Date Joined Sep 2008
Total Posts : 1
   Posted 9/5/2008 3:26 AM (GMT -6)   
Here's the story:
There was a time in my life where i used to use drugs on a recreational basis, and at it's peak I was using both cocaine and oxycodone. I was a stupid teenager, and I completely understand that. One night, I was eating dinner and going to a movie with a couple friends, and after standing up from the table I noticed a sharp pain in my chest, and breathing became difficult and painful (I was not on any substance at the time). I never told anyone this, and I did my best to work myself through it. Now fast forward two and a half years later: I have gotten my act together, been completely clean, and I'm also about to go on to law school. Ever since then, however, I have been living with an uncomfortable feeling in my chest that has been bearable at times, and very uncomfortable at others. I have gone to my doctor and have been treated for everything from asthma, to acid reflux, and nothing has changed. I have has a stress test and an EKG, and that has shown nothing. Is there a chance this is completely psychological? Do the doctors not see anything wrong simply because they don't expect to find anything wrong with a 22 yr old? What can I do to make this better? It's hard for me to accept that it would be psychological, because I feel so many physical manifestations of it; my heart seems to race at times, I can feel a pounding in my chest sometimes, I am even losing hair over it. Another interesting issue is that I stopped drinking coffee because it REALLY makes me feel uncomfortable and painful. Sorry for the essay, but any feedback or suggestions would be greatly appreciated. Not only does this weigh heavily on my mind (and my chest!) but it also affects my social life to an extent.

Veteran Member

Date Joined Oct 2005
Total Posts : 4031
   Posted 9/10/2008 3:02 PM (GMT -6)   

Hi, Congratulations on pulling yourself up from doing drugs and going on to school for law enforcement.  I am sure that you will have some valuable insight to give back to your community. 

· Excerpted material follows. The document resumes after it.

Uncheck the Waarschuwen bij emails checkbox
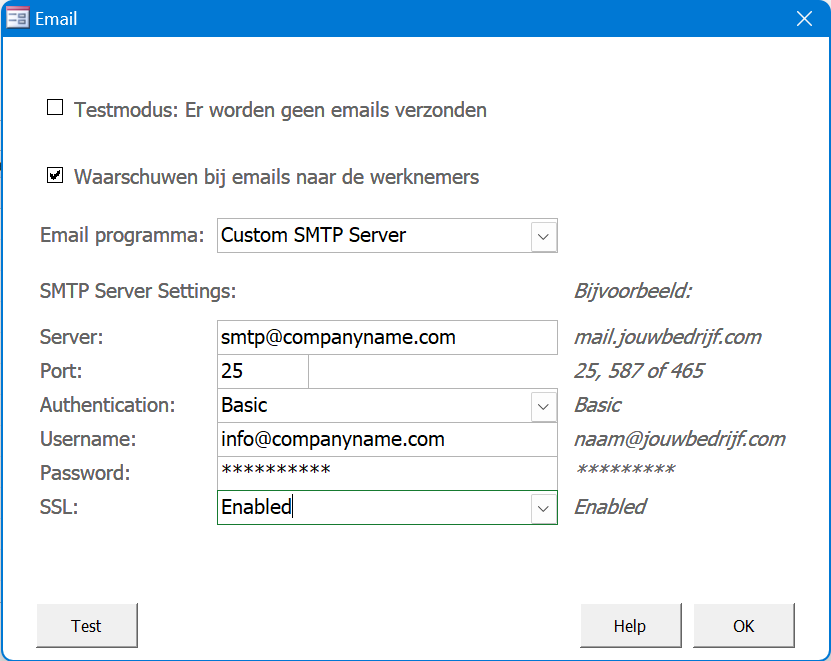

Most Cardiologists will not blow you off because of your age if you present with complaints of chest pressure/pain.  Believe me, I was 31 when my heart decided to stop working and I had to get a pacemaker to keep it going.  The Stress Test & EKG are the two most used cardiovascular tests to show any heart problems.  There is also an Halter Montor which can be worn for 24 hours or up to 30 days depending on what the doctor decides.  This can track abnormal heart rates and rhythems.  Besides these tests there are surgical options which are very invasive such as the cardiac cath.

What I would suggest is that you get a second opinion.  If you seriously believe that there is something wrong then seek out another doctors opinion on it.  It is your health, heart and life.  Personally, I wouldnt let any kind of chest go.  Please keep us informed and take care

Co~Mod: Depression
Moderator: Heart & Cardiovascular Disease

New Member

Date Joined Sep 2008
Total Posts : 5
   Posted 9/23/2008 6:58 PM (GMT -6)   
I agree with ELS. Do not ignore any kind of pain in your chest. Your body is trying to tell you something.

I am not a doctor, but from my own experience I can tell you that diet and lifestyle can probably fix your problem. Like you, I had a history of substance abuse and began havig some problems myself. I looked to nutrition and lifestlye to repair my body and I am great now. I am 50, I have 10% bodyfat, I feel great, workout three times per week for about 30 minutes, I eat very healthy, (lots of greens, no sweeteners, clean protiens) and I can compete with anyone in their late 20s and be competative.

I still would check out another doctor, but there are many instances of issues that they have not seen enough to be familiar with. I know of a few people who stopped eating anything with artificial sweetners and cleared up a lot of problems that were stumping the medical doctors. I guarantee that if you go after healthy nutrition your condition will improve maybe even completely. There are lots of sites with health and nutrition information. If you just change one thing at a time, you can build on that success and make other incremental changes, in addition to seeing a second doctor. Hope this helps.